I have learnt to abase and to abound.
I have learnt how to better keep relationships with people, although I also learnt when to pour Kerosene on bridges and make sure they burn to the ground. (It makes to sense to allow evil cross over in the name of keeping a bridge) .
I have learnt that very few things are urgent and need an immediate response / reaction. In the past I was always very forward, but I guess it took a pandemic pausing most activities on God’s Blueish-green earth and seeing things slow down (or even halt) on a global scale to help me realise that I do not alway have to be in a hurry.
I have learnt to pick my battles and to walk away when I see the stakes unreasonable.
Sadly, I have still not learnt how to process certain emotions, such as pain (which means I repress a lot of issues).
In general I became more tolerant this year.
I started learning how to draw and I create things I never thought in a million years I will be able to do.

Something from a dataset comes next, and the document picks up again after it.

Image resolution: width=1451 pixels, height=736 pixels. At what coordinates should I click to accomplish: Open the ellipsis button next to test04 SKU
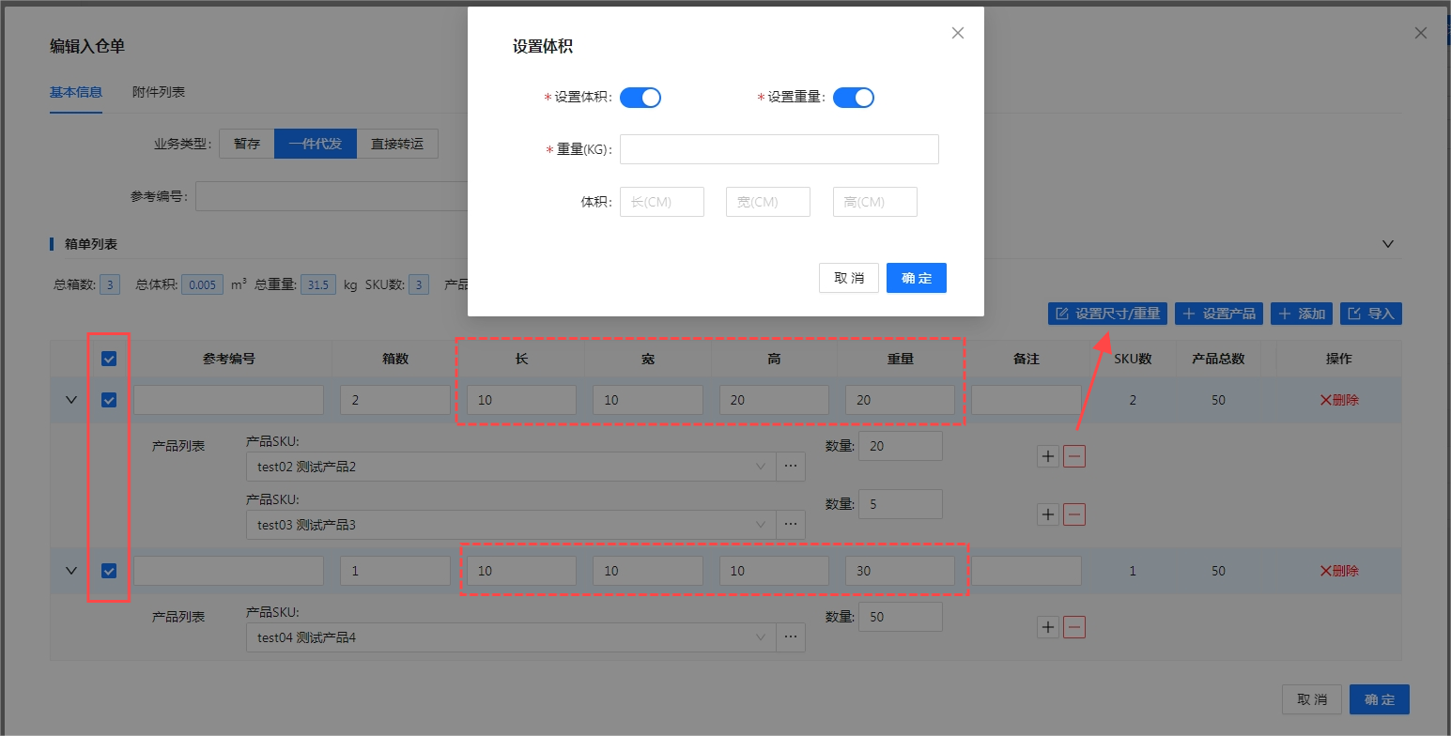pos(791,638)
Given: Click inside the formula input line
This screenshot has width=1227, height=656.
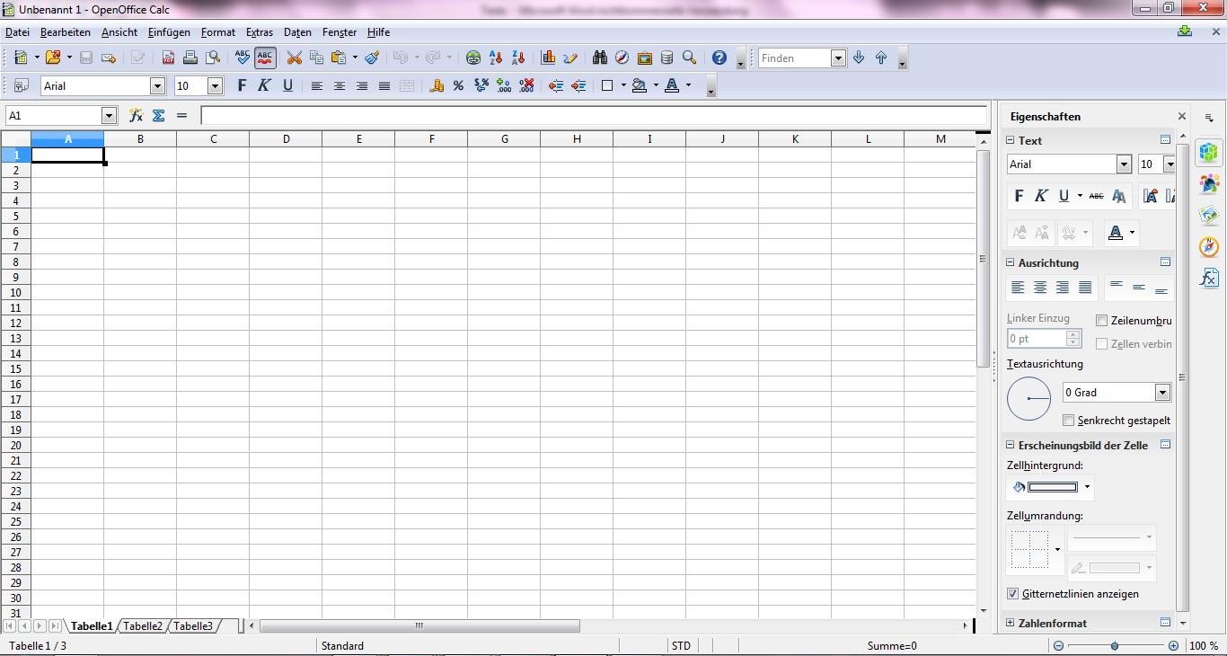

The power of consistency is amazing and humbling.
I came to better understand what it means to have the mind of a beginner. It has made me a better designer and a better person in general.
I also learnt how to forgive myself better, no sense in kicking myself when I am down.

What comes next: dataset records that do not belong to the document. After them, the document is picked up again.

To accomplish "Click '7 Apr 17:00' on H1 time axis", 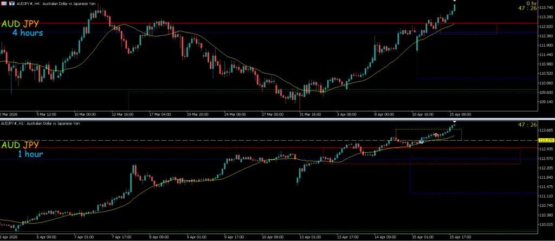I will (x=121, y=237).
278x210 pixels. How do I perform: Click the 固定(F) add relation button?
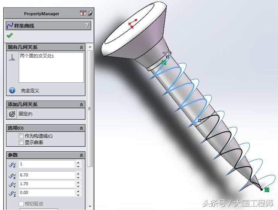26,114
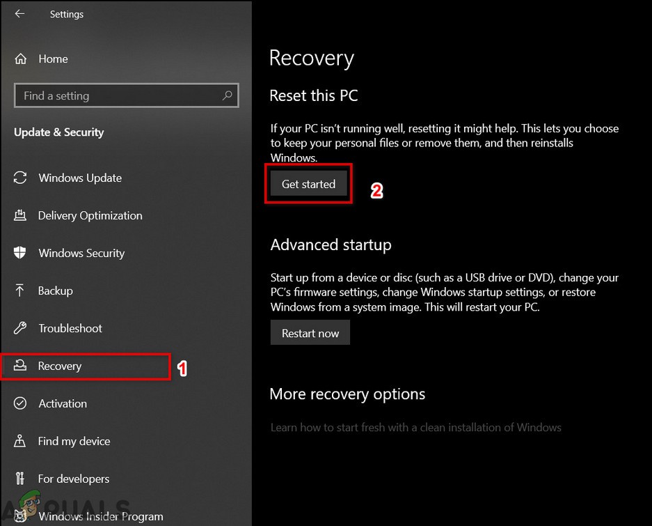652x526 pixels.
Task: Click the Windows Update sync icon
Action: point(20,178)
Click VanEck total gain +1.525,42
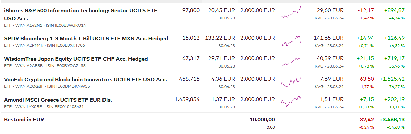411x134 pixels. pos(392,79)
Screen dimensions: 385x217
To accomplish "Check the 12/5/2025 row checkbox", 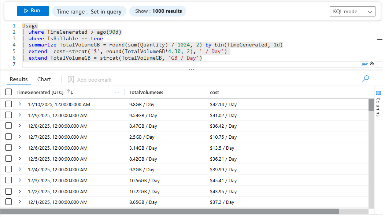I will 9,159.
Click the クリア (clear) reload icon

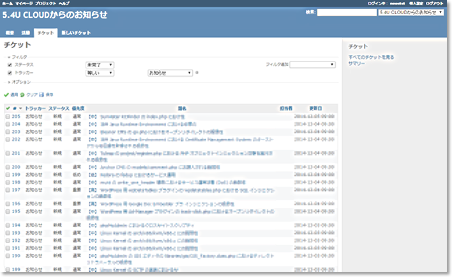tap(22, 94)
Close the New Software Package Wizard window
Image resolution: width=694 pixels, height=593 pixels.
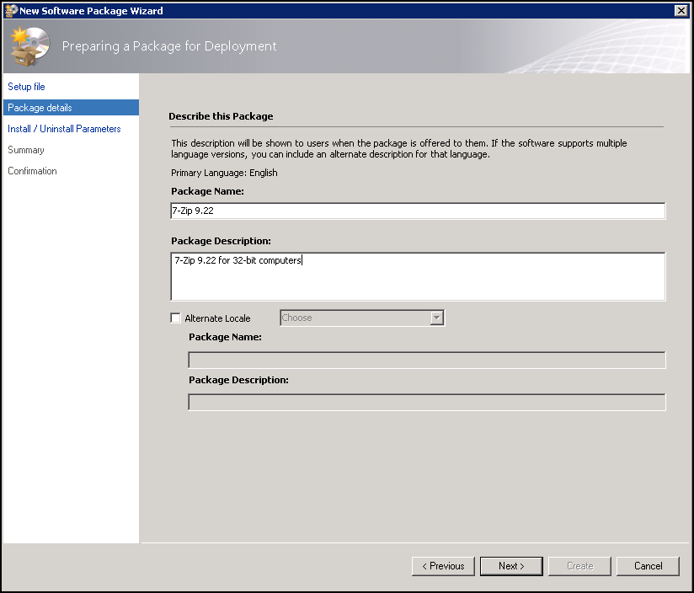[x=681, y=10]
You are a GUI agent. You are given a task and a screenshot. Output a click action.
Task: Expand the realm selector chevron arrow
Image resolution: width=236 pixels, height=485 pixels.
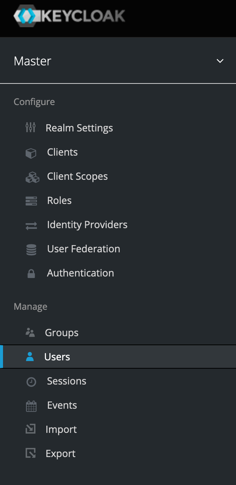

I learnt how to collaborate better (which actually increased cashflow for me). Collaborating with people is amazing and also helps in building better bonds.
I experienced a lot of emotions this year also, and for the first time sadly, I have felt actual crippling fear. I am getting better at fighting this new enemy though so fingers crossed on my winning.
Live. Laugh. Love. As corny as that may sound, it those three words summarise the past year. Not all rosey by the way, because in living you get to experience things that are not so pleasant. Pain. I guess I simply choose wisely.
Thanks to God, my family and friends. Chapter 25 has been worth it.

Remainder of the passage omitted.